When patrons enter Mossey Library this week, they encounter a series of panels telling the story of the 6 million Jews murdered during the Holocaust. In commemoration of the 81st anniversary of the liberation of the Auschwitz-Birkenau death camp on Jan. 27, 1945, the exhibit highlights the years of reconstruction in which the Jewish people searched for loved ones, rebuilt communities, and looked to the future.
“In between classes, stop and just understand what happened,” Jewish Mishpacha president and sophomore Yahli Salzman said. “You can have your beliefs about Israel, you can have your beliefs about the Jewish people. But the fact of the matter is that 6 million Jews died.”
The Jewish Mishpacha student group, in collaboration with Mossey Library, organized the display. Faculty adviser and Associate Professor of French Anna Navrotskaya ordered the exhibit, titled “What Now? Holocaust Survivors – Between Rebirth and Remembrance,” from Yad Vashem, the world Holocaust remembrance center in Israel.
“It’s been only 80 years. Historically, it’s nothing. It’s a second,” Navrotskaya said. “We know that human beings are capable of the highest levels of heroism, and we also know that human beings are capable of the lowest levels of betrayal. And we need to remember our past, respect our past, and accept the fact that it happened if we don’t want it to happen again.”

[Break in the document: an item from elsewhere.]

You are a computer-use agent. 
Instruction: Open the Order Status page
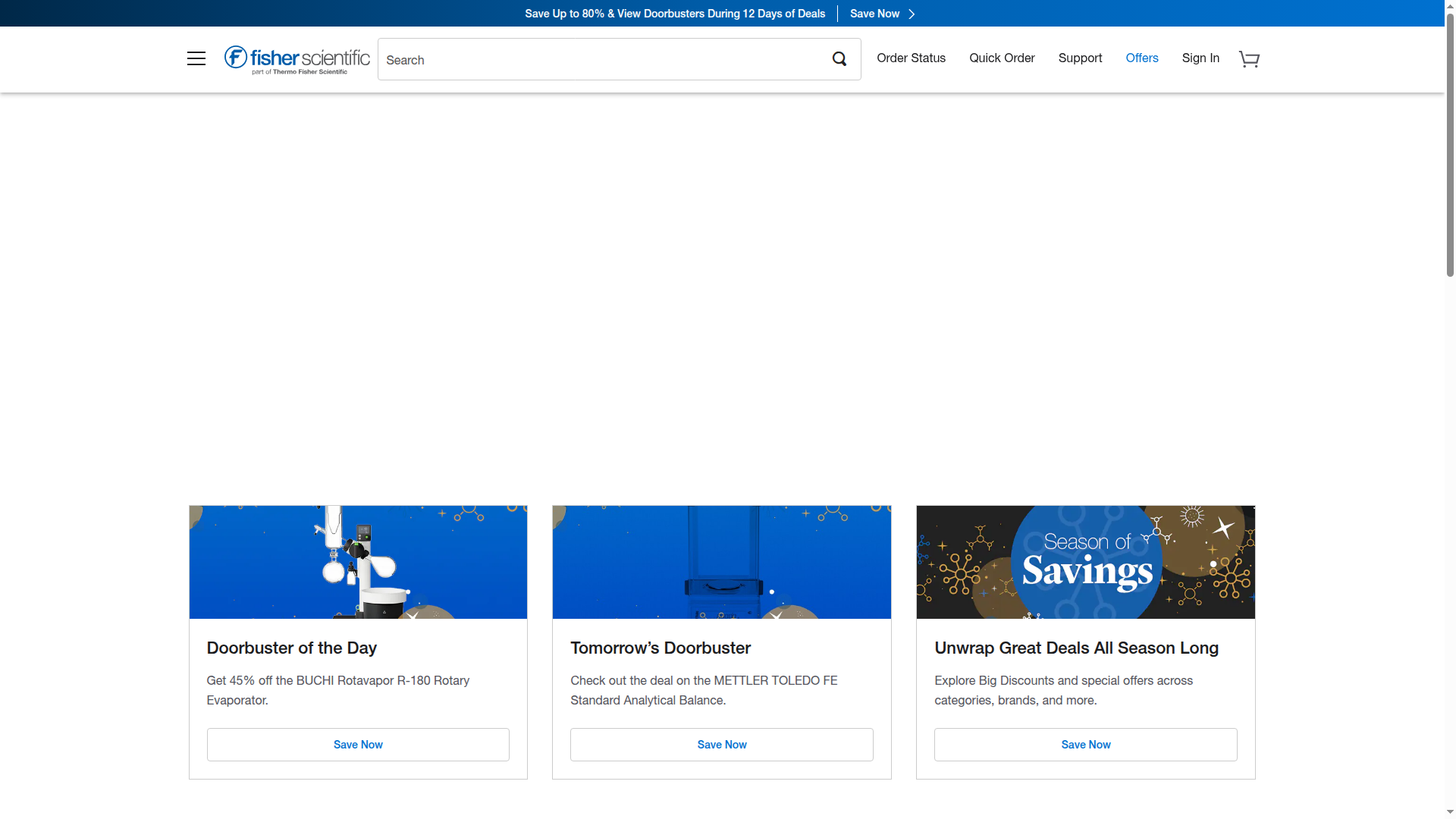click(x=911, y=58)

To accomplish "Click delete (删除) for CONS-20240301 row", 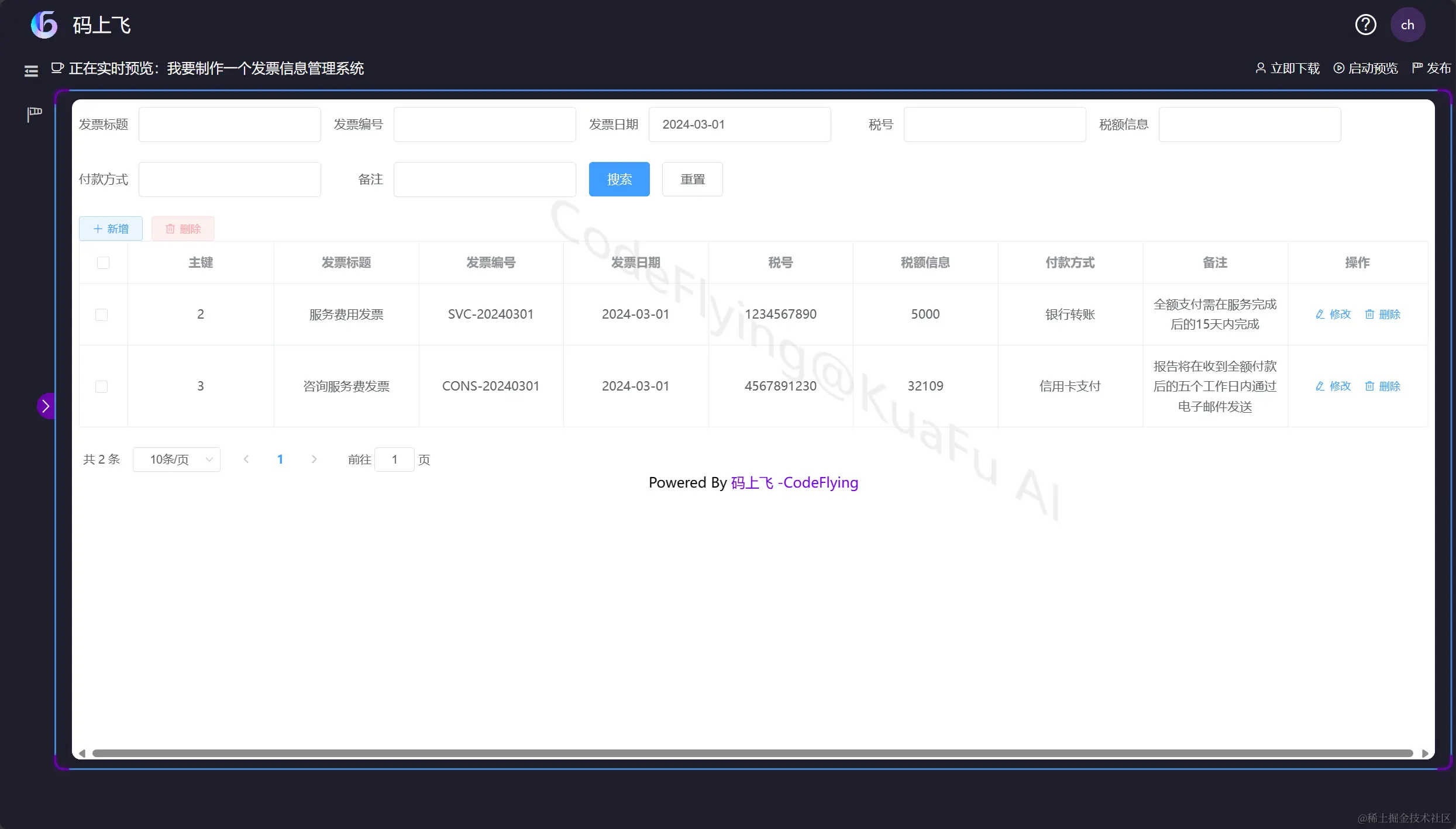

An exhibit about the Holocaust would not be acceptable in many institutions in the United States and Europe at the current moment because it would be perceived as a political statement on the modern State of Israel, Navrotskaya said.
“We specifically did not want it to be a political statement. It’s about the Shoah,” Navrotskaya said, referring to the Hebrew term for the Holocaust. “We have to remember Auschwitz. We have to remember the victims so that they were not murdered in vain.”
Twenty panels offer information on the liberation of the Nazi concentration camps, the mental and physical challenges survivors faced in the aftermath, and the displaced persons camps and children’s homes they stayed in during rehabilitation.
But encountering the Holocaust has taken on new urgency in recent years, according to Visiting Professor of Jewish Studies Michael Weingrad, especially since the Oct. 7, 2023, attacks in which Hamas terrorists massacred more than 800 Israeli civilians.
“Our own country and the rest of the world are seeing a resurgence of violent Jew-hatred, threatening Jews and their non-Jewish friends alike, such as the young couple gunned down in D.C., the elderly woman, a Holocaust survivor, burned to death in Colorado, and the Bondi Beach mass murder in Australia, all in the last nine months,” Weingrad said. “We are unfortunately still contending with the dark forces that turned Europe into a death factory and snuffed out millions of Jewish lives.”
Remembering the horrors of the Holocaust is not about ideology, Navrotskaya said. Rather, we remember because we must recognize what we as human beings are capable of doing, both for good and for evil.
“We start feeling as if it were the distant past and no longer related to us,” Navrotskaya said. “But the people who went through it, some of them are still with us. And it’s not 80 years already, it’s only 80 years. Saying ‘Never again,’ of course it’s very important. But we also know that ‘again’ happens, and it happens all around the globe.”